[Venezuelanalysis.com's Kiraz Janicke argues that the latest round of opposition mobilisations, the ostensibly “spontaneous” student mobilisations in defense of private television station RCTV, have once again for the opposition inadvertently produced an undesired result - the revitalisation of Venezuela’s revolutionary student movement.]
Venezuela’s Resurgent Revolutionary Student Movement
By Kiraz Janicke – Venezuelanalysis.com
Monday, September 03, 2007
The old adage about the whip of the counter-revolution driving forward the revolution has certainly played out in Venezuela over the past few years, with each major offensive of the opposition being met with even greater levels of organization and consciousness of the vast majority of Venezuelans who support President Hugo Chavez and the project of “Socialism in the 21st Century.” In April 2002 the combined force of popular mobilizations and rank and file soldiers loyal to Chavez defeated a US-backed coup by officers who suddenly found themselves with no army to lead. Then, the oil industry lockout, which began in December of that year and continuing into February of 2003, almost crippled the Venezuelan economy and, in the words of Nora Casteneda (President of the Women’s Bank), “woke up the industrial working class, which until that moment had been sleeping.” In the face of strikes and sabotage by PDVSA’s bloated management, lower level oil workers together with soldiers got the state owned oil company up and running again. The third major offensive of the opposition – the recall referendum on Chavez’s presidency in August 2004 also met with resounding defeat as a result of increased levels of popular mobilization in support of Chavez. The subsequent decision of the opposition to boycott the National Assembly elections in 2005, in an orchestrated attempt to discredit the government also backfired, leaving them in a much weaker position to contest the presidential elections in 2006, producing Chavez biggest electoral victory yet, with over 7.3 million votes and the highest participation rate ever in Venezuela’s history.
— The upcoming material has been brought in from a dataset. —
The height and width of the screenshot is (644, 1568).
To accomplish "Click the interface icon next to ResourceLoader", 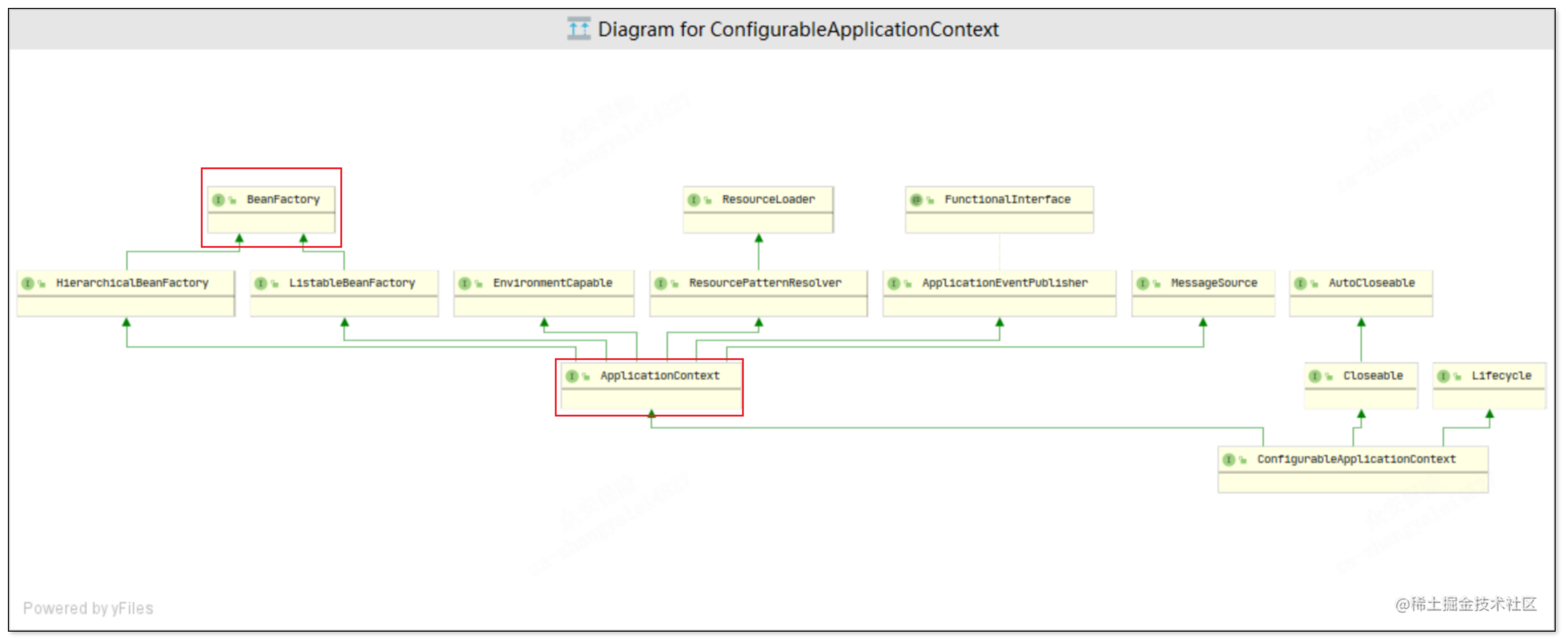I will pyautogui.click(x=694, y=200).
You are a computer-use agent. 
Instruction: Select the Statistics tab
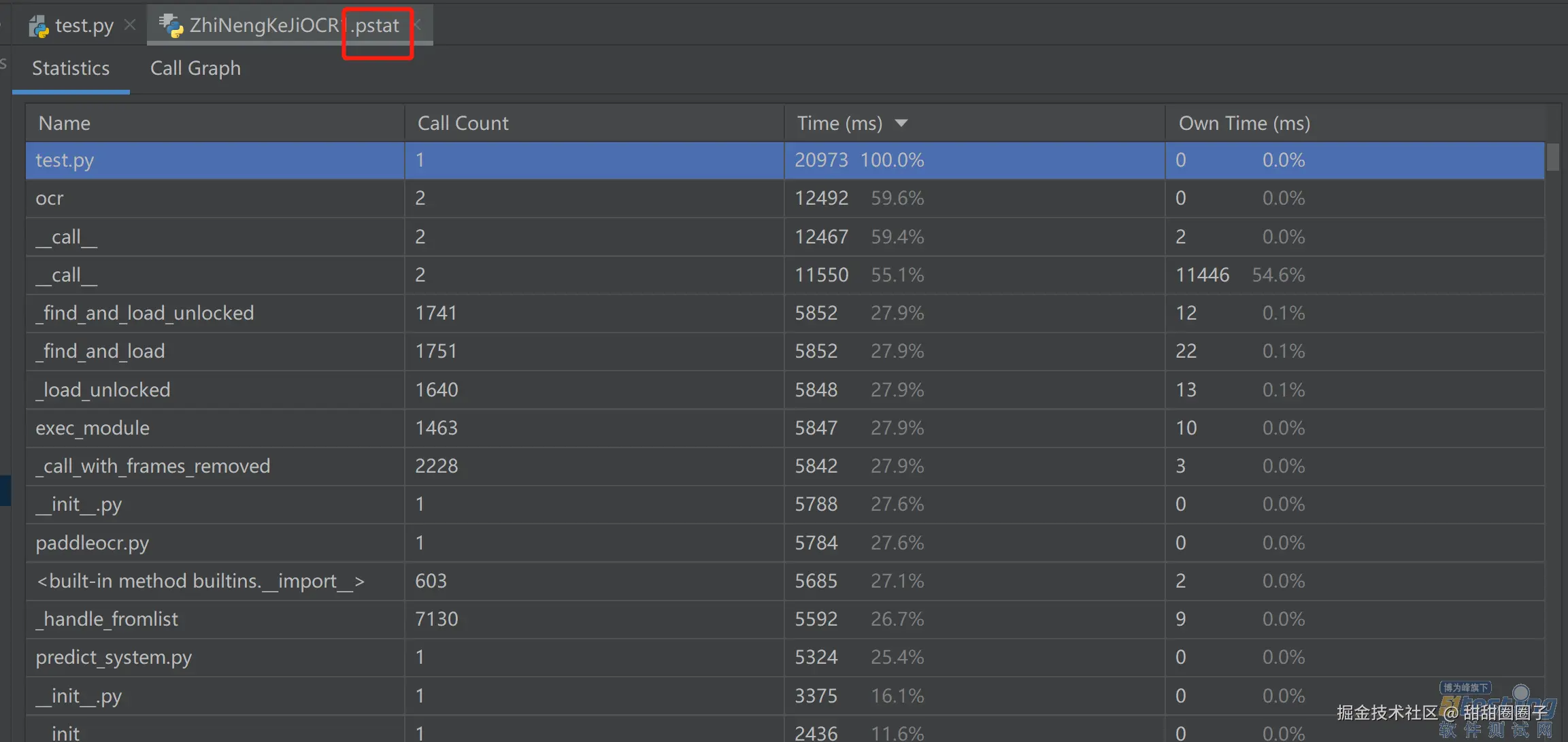pyautogui.click(x=71, y=68)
Similarly, the latest round of opposition mobilizations, the ostensibly “spontaneous”[i] student mobilizations in defense of private television station RCTV (whose license to broadcast on the public spectrum was not renewed on May 27 after the company was charged with violating Venezuelan media laws), have once again for the opposition inadvertently produced an undesired result - the revitalization of Venezuela’s revolutionary student movement.
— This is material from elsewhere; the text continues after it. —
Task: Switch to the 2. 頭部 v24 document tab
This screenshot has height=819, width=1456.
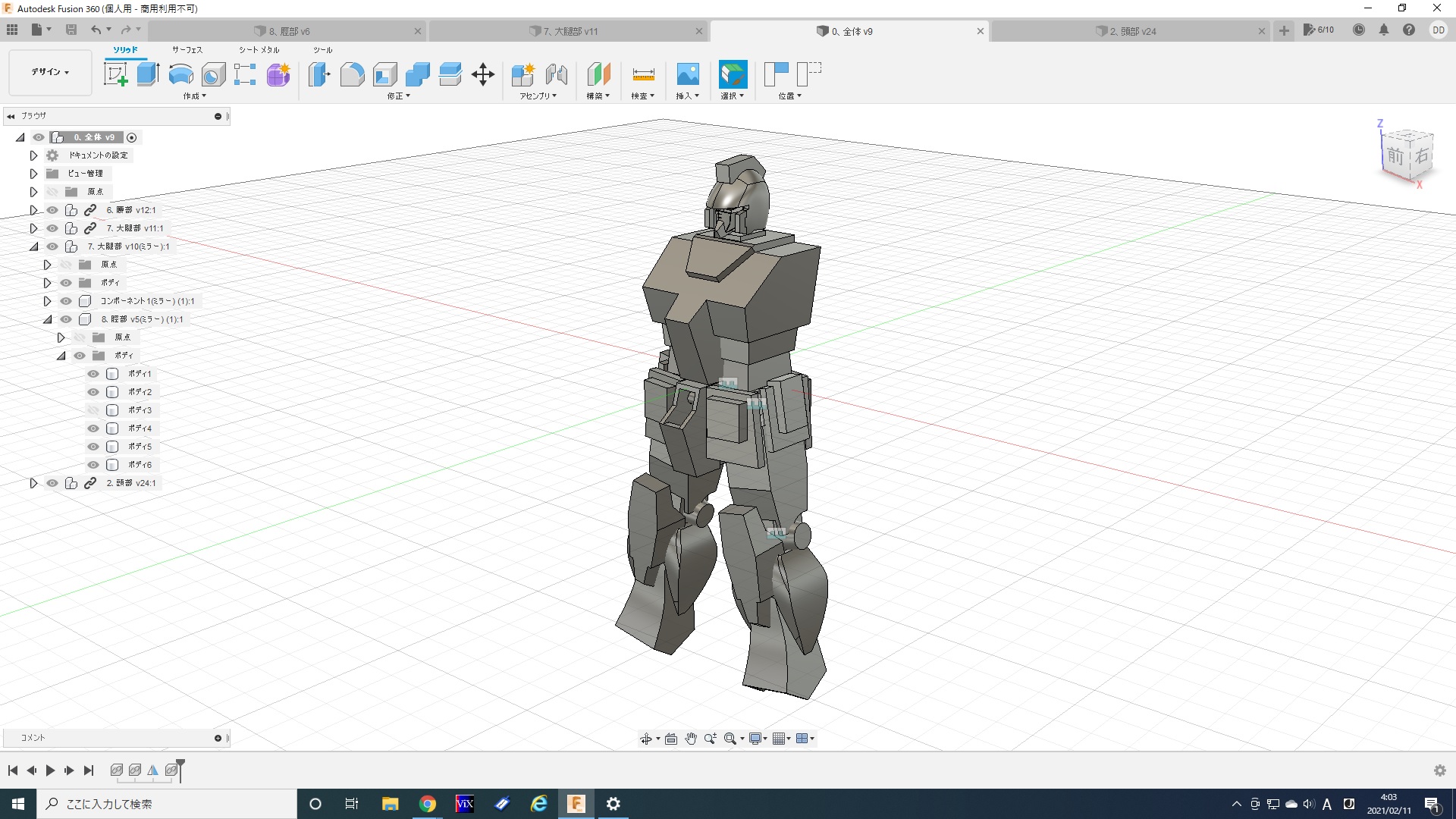Action: pyautogui.click(x=1132, y=31)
History of the Student Movement
Venezuela’s revolutionary student movement, which consists of a myriad of different organizations and collectives, is perhaps one of the weakest and most dispersed sectors of the Bolivarian revolution. In 2005 rightwing university authorities managed to mobilize students under the banner of “university autonomy” against the introduction of a new higher education law aimed at increasing university access for the poor and opening the books of the notoriously corrupt traditional universities to make them account for the spending of government funds. These mobilizations, like the recent mobilizations in defense of RCTV prompted many on the left to ask why, when society as a whole was moving forward, did the universities remain under the grip of the old politics?
A brief look at the history of the student movement in Venezuela reveals one of the largest and most militant student movements in Latin America throughout the 1960s and 1970s. During this period, inspired by the Cuban Revolution, many leftwing groups went underground to carry out guerilla struggle against the Punto Fijo regime.[ii] Many of these same groups established their aboveground organizations or “political wing” on university campuses across Venezuela. As a result, many activists moved into academia and a current of left-wing thought began to permeate throughout the universities, generating a powerful student movement for a period of almost twenty years.
The general response of the Punto Fijo governments was to carry out waves of repression. Many times universities were shut down and student leaders assassinated. Almost every day the Venezuelan daily Diario VEA carries an article on its history page commemorating the lives of student and trade union activists murdered by the Punto Fijo regime. A mural at the University Los Andes, Merida quotes one of the most famous — Domingo Salazar, who was assassinated in 1979: “They say we are the future, yet they kill us in the present.” This repression continued well into the 1980s with the Cantaura massacre of members of Bandera Roja in 1982, in which 23 people were killed and the Yumare massacre of another left wing student group in 1986.